**Exercise instructions**
Check the listing below line by line and report how many lines hold "will", with no other words.

**Provided data**
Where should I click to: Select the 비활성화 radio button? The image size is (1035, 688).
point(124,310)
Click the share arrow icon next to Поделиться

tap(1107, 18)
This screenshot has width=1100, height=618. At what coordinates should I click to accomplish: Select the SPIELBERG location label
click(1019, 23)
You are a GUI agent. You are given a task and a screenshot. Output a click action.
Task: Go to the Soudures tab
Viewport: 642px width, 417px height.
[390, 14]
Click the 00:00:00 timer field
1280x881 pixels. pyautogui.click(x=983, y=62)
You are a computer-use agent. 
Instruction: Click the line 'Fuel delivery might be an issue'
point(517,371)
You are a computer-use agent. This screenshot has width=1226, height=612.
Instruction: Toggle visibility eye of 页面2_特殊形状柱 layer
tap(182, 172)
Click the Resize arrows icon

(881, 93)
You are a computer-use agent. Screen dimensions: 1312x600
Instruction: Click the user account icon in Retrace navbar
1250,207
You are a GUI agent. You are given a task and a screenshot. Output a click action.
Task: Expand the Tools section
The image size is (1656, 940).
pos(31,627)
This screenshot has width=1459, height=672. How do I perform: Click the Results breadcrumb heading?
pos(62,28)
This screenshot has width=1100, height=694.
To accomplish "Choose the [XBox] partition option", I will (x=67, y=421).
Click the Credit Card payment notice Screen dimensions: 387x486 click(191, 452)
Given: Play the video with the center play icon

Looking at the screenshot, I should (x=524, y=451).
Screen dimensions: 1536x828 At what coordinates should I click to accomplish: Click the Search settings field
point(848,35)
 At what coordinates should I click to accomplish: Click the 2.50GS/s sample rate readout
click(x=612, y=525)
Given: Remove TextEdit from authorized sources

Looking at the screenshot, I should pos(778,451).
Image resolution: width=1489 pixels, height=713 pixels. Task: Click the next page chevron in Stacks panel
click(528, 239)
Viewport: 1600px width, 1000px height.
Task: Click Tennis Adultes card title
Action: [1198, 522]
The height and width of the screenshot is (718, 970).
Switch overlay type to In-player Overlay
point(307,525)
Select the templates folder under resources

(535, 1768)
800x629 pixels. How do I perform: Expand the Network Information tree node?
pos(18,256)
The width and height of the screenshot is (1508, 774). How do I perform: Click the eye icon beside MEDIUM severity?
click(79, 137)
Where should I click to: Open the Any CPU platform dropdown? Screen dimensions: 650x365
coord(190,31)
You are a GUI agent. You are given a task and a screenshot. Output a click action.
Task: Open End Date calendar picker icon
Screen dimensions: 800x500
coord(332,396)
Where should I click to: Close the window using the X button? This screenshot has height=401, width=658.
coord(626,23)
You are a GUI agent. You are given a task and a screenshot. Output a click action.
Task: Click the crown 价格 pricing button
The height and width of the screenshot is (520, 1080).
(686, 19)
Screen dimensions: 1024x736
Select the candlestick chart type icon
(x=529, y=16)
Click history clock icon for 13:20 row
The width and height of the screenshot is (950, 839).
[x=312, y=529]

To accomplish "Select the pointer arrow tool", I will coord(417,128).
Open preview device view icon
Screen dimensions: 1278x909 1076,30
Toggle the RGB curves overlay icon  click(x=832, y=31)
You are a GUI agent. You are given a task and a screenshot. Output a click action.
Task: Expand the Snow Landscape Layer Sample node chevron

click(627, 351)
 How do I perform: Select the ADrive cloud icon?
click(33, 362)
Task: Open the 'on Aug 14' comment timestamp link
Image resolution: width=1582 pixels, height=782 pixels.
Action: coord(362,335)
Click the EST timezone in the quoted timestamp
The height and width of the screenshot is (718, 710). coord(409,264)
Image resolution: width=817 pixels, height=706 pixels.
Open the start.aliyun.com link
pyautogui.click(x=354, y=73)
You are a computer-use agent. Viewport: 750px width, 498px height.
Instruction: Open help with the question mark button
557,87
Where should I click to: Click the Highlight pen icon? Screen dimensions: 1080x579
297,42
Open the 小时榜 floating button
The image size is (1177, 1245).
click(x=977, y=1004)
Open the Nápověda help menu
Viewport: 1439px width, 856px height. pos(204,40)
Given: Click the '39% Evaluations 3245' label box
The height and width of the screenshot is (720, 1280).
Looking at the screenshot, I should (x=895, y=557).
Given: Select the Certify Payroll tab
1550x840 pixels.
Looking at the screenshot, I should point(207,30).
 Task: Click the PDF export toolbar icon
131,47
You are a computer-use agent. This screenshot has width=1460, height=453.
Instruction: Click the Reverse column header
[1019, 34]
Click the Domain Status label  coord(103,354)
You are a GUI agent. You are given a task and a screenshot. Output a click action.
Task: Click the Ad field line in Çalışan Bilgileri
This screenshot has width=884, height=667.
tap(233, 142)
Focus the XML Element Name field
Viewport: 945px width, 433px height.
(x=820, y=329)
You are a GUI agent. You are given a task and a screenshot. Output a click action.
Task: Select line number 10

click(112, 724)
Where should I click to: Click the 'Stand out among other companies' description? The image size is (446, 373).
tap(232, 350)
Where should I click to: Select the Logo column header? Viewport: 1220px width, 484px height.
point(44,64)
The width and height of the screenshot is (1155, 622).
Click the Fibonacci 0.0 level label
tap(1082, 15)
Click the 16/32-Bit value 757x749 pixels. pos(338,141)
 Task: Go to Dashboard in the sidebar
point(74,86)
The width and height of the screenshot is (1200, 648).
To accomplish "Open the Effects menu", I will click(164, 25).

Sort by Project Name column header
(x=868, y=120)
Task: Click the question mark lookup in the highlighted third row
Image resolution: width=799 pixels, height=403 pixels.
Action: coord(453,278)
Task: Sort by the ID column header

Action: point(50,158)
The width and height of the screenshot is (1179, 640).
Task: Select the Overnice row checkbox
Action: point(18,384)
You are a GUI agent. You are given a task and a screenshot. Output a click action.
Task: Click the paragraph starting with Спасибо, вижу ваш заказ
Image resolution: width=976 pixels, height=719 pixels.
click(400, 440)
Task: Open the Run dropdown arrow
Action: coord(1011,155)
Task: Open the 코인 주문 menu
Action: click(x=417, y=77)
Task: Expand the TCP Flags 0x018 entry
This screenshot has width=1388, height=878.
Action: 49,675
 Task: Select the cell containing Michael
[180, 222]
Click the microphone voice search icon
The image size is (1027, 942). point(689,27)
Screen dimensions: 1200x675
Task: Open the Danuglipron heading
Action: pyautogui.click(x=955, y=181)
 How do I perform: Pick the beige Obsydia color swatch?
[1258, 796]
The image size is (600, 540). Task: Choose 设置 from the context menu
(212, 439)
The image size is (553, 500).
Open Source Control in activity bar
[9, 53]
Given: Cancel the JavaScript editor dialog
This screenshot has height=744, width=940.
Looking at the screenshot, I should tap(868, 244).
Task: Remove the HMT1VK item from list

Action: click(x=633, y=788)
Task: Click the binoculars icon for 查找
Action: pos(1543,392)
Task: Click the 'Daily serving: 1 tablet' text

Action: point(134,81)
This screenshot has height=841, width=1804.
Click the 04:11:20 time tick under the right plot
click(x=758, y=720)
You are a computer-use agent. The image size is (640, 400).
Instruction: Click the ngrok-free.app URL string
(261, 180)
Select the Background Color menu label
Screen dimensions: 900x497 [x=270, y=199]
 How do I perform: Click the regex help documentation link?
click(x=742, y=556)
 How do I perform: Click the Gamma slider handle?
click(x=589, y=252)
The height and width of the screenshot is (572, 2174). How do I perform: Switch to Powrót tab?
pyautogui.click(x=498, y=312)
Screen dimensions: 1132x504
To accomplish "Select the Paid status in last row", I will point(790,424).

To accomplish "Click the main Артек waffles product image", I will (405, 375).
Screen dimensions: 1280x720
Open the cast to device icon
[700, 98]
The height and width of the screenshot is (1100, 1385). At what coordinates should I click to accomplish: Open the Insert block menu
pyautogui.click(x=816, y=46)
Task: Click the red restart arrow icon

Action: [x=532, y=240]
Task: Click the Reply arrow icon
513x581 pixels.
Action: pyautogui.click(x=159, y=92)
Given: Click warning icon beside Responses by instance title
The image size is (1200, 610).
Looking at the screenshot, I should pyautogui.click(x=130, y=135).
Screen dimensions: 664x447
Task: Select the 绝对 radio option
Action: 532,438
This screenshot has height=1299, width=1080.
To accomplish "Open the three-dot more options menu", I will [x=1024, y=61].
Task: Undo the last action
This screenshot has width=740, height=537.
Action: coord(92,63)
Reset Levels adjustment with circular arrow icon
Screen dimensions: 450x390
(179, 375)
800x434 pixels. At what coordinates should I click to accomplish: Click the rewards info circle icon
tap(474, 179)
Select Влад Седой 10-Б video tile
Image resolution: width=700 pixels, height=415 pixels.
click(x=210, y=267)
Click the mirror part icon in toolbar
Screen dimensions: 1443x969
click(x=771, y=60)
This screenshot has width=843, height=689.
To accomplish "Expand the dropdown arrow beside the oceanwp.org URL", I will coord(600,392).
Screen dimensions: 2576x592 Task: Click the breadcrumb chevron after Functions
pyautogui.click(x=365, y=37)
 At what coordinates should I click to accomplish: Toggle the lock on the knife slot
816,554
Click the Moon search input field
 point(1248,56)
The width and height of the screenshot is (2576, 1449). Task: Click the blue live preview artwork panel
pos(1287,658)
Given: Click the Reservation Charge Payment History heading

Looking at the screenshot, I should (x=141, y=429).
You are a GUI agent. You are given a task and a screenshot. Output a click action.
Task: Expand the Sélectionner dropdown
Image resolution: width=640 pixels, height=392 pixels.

**Answer below**
7